‘Network meta-analysis’ is the only term I’ve coined that’s actually entered the general biostatistical vocabulary. In network meta-analysis we work with a network of randomised trials, where the nodes are interventions and the edges are trials. A single edge represents a direct randomised comparison; a path represents an indirect (but unconfounded) estimate from multiple trials; we can combine multiple paths between interventions using a linear model.
For example, if \(\log RR_{ij,j}\) is the log relative risk in the \(k\)th trial of treatments \(i\) and \(j\), and it has variance \(\sigma^2_{ij,k}\) \[\log RR_{ij,k} = \beta_i-\beta_j+\epsilon_{ij,k}\] where \(\epsilon_{ij,k}\sim N(0,\sigma^2_{ij,k})\).
Here’s an example network, of trials of antihypertensive treatments that reported some real clinical outcomes such as heart attack or stroke. It’s the network from this paper, with \(\alpha\)-blockers taken out.
The simple linear model doesn’t allow for heterogeneity between trials of the same pair of treatments (heterogeneity), and also doesn’t allow for the effect of treatment \(i\) to be systematically different depending on what it’s compared two (which I called ‘incoherence’ and everyone else calls ‘inconsistency’). Heterogeneity and incoherence have the same basic causes: eg, differences in who would be randomised between this pair of treatments and in what other care they are given.
We know how to estimate heterogeneity for a given pair of treatments. Incoherence is only estimable when you have at least three treatments, and at least one loop in the network; one way to estimate it is by the sums of treatment effects around loops, which should be zero. We can fit a linear mixed model \[\log RR_{ij,k} = \beta_i-\beta_j+\epsilon_{ij,k}+\eta_{ij,k}+\xi_{ij}\] where now \(\eta\sim N(0,\tau^2_{ij})\) represents heterogeneity and \(\xi_{ij}\sim N(0,\omega^2)\) represents incoherence. Note that the incoherence effects \(\xi\) do not average away as \(k\) increases: they represent systematic differences in the sort of patients who were randomised between, say \(A\) vs placebo and \(A\) vs \(B\). The benefit of having a separate variance component for incoherence is that there’s not much information about incoherence in a typical network and we would prefer not to have it swamped by heterogeneity.
There’s a problem, though. The network above contains two three-armed trials. In a three-armed trial there is loop in the network entirely contained in one trial, which – as a matter of arithmetic – sums to zero. We will tend to underestimate incoherence when there are multi-armed trials. [Also, in a \(k\)-armed trial, each individuals contributes to \(k-1\) edges, but that can be handled by weighting]
The problem is because a graph is not a flexible enough data structure to represent multi-armed trials: we need a hypergraph. Hypergraphs sound scary, but there’s a straightforward representation of them as bipartite graphs: graphs with two types of nodes.
Here’s a simpler network:
The three red edges could be three separate trials or three arms of one trial; the graph can’t distinguish, but the calculations have to.
We can rewrite the network with two sets of nodes – intervention nodes and trial nodes – and edges representing trial arms. If the three red edges are in different trials we get
with trials numbered at random. We have all the same paths between treatments as in the original graph, but now a path between two treatments involves one or more pairs of edges. The edges in each pair must be necessarily be in the same trial or they won’t join up, so we’re still preserving randomisation. There’s still a red loop, as there should be: the red edges do contribute to incoherence.
If the three red edges are in the same trial, we get
with no red loops. The spurious loop that’s entirely within the three-armed trial has disappeared!

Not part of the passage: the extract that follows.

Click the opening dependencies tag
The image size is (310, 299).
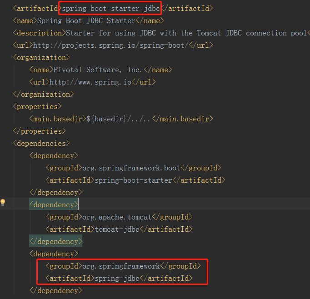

We can now write a linear mixed model based on the bipartite graph. It’s harder to distinguish incoherence and heterogeneity. Writing \(P[\textrm{event}]_{i,k}\) for the probability of an event in trial \(k\), intervention \(i\), we could simplify to \[\log P[\textrm{event}]_{i,k} = \beta_i+\epsilon_{i,k}+\eta_{i,k}.\] To add incoherence we’d need \(\xi_{i:\textrm{combo}}\) random effects representing the bias in treatment \(i\) when it’s one of a specific combination of options. At that point it’s probably worth putting a more explicit prior on the incoherence effects.
Lin Bi did a short MSc research project with me on this idea, and it seems to work. Since that was in about 2012, it doesn’t look as though either of us is going to publish it any time soon, so at least there’s a blog post.